Le musée Grévin est sans conteste une institution parisienne. Créé en 1882 par le journaliste et patron de presse Arthur Meyer et le caricaturiste, sculpteur et costumier Alfred Grévin, le musée draine les foules, des touristes essentiellement : le Grévin est assez représentatif de ces endroits où les Parisiens mettent peu ou pas les pieds.
Pendant les vacances scolaires, la file s’allonge sur le trottoir du boulevard Montmartre. Les visiteurs sont enfournés dans le musée, payent un billet coûteux (autour de 20 euros), puis ils subissent une compression dans de petites salles tortueuses où ils stagnent plus ou moins longtemps en attendant que les gens aient fini de se prendre en photo avec les grands hommes ou les petites célébrités du moment, les people. Propriété du groupe Compagnie des Alpes, le musée Grévin doit être rentable. Ce n’est pas un crime. Mais il y a une manière de ne pas le faire sentir dont on ne se soucie pas ici, manifestement.
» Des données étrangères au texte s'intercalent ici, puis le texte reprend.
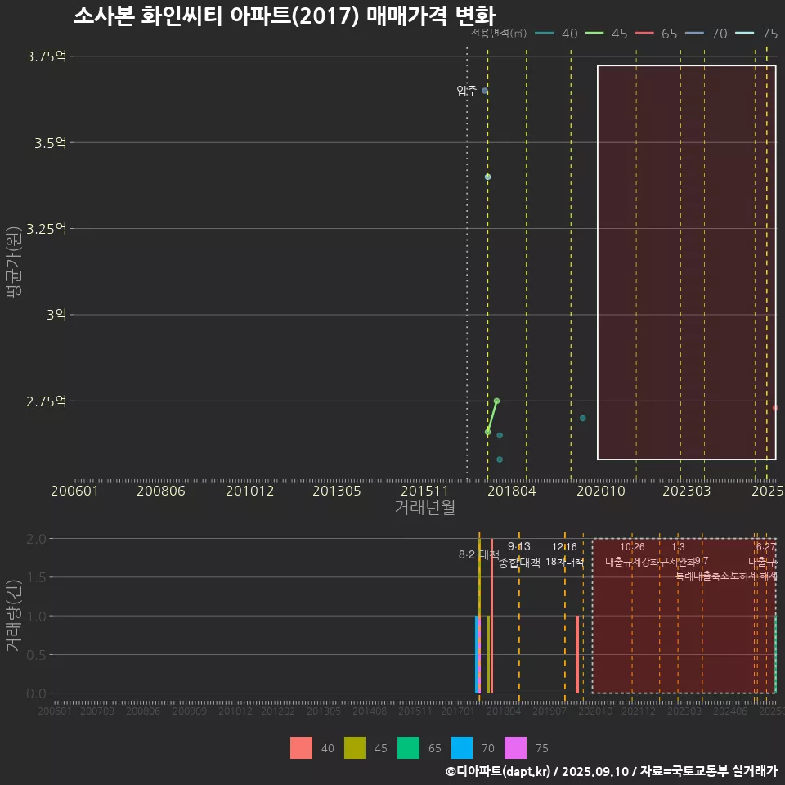785x785 pixels.
Task: Click the data point just below 3.5억
Action: click(x=488, y=177)
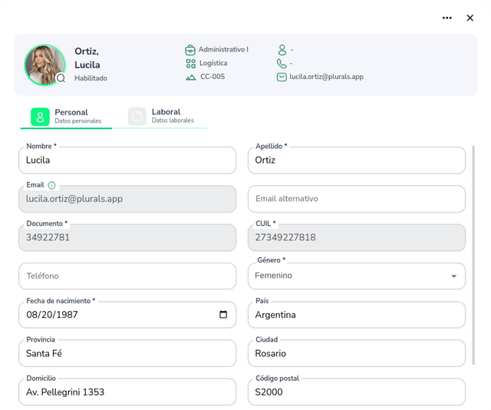The height and width of the screenshot is (410, 491).
Task: Click the envelope icon beside lucila.ortiz@plurals.app
Action: click(x=282, y=77)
Que le visiteur soit un élément de rendement à l’exclusion de toute autre considération est palpable. L’affaire n’a d’ailleurs jamais tourné sur des prétentions esthétiques – pensez, des statues de cire –, dès l’origine elle fut une machine à succès dans les mains d’Arthur Meyer, directeur du Gaulois. On peut savoir gré à Meyer d’avoir publié dans son journal bon nombre des contes de Maupassant, mais il est aussi celui qui interrompit la publication en feuilleton de L’Eve future, qu’il devait juger comme une littérature trop élitiste… Léon Bloy rangea Arthur Meyer dans la catégorie des « argousins de la Pensée » dans Le Pal et le campa, dans Le Désespéré, sous le nom de Judas Nathan, « juif rongé du vice chrétien de vanité ». Mais ceci est une autre histoire.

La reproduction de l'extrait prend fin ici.